The basis of nutrition
For many local African populations, fonio has always been the main food: peeled, can be consumed as couscous, in a mix of fonio and rice or as porridge. But they too had neglected their production: they preferred to import it, because it is so small (the seed is not longer than 1.5 millimeters and tends to detach from the ear to disperse in the ground) that its processing, mortar and pestle, is rather complex, it is long and low yield. So the fonio has been forgotten for a long time, without ever being valued. Now we have introduced new machines that break the grain, but they are not very performing.

The rediscovery

The first in Europe to bet on the fonio was Gabriele Fortunato, founder of Obà Food Srl, who managed the whole process to make it a Novel Food. It started by promoting the development of small local farming communities, improving working conditions, promoting sustainable agriculture and helping producers become more competitive on the world market.

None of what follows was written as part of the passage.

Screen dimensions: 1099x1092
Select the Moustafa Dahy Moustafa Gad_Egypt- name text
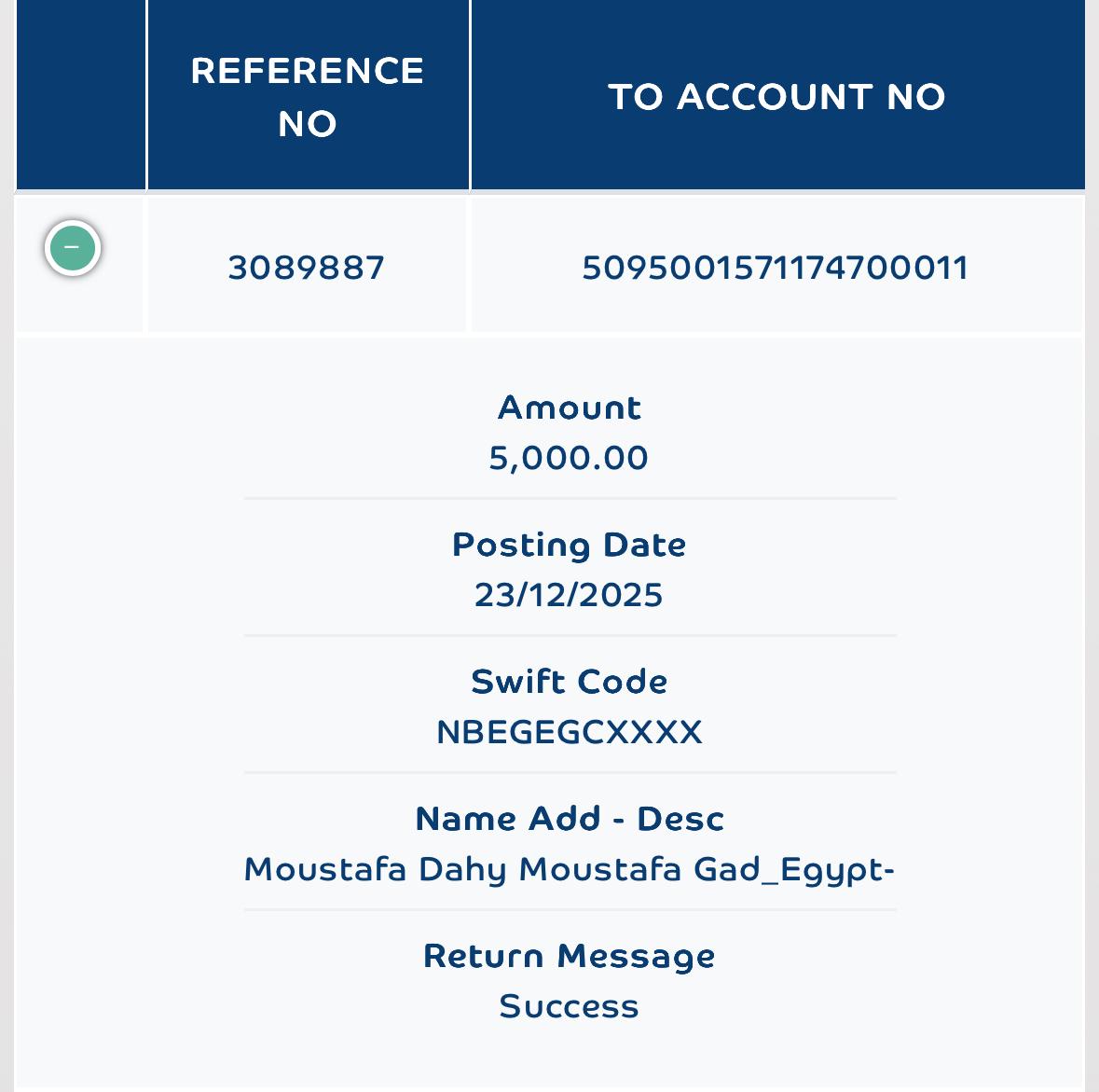(570, 870)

But to value the fonio has also thought about it Pierre Thiam, the «new king of African cuisine, a Senegalese chef who regularly uses it in his exclusive dishes, prepared for his New York customers. And that also presented it as a bulwark in the fight against climate change: resistant to dry weather and drought, the phonio has a limited environmental impactor, it requires little water and grows well even in dry soils, unlike other cereals, such as wheat. Thiam defines it as "the cereal perfect for the lazy farmerbecause it is enough to throw the seeds that grows by itself ". No need for chemicals.

Gluten free

The fonio contains on average 85% of carbohydrates, 10% protein and 4% fat, is rich in starch, has a taste just sweetish, characteristic and integral. Flour, it is added to rice flour or corn flour. It has a triple fiber and double iron compared to brown rice, contains minerals and is a source of vitamin B. It is gluten-free and rich in essential amino acids that are not present in other cereals: they are nutritional characteristics that make it an interesting complete ingredient, suitable for the production of gluten-free foods. Once ground, you can use it to prepare baked goods, such as bread and pasta without gluten. We have to bet: we will hear more about it.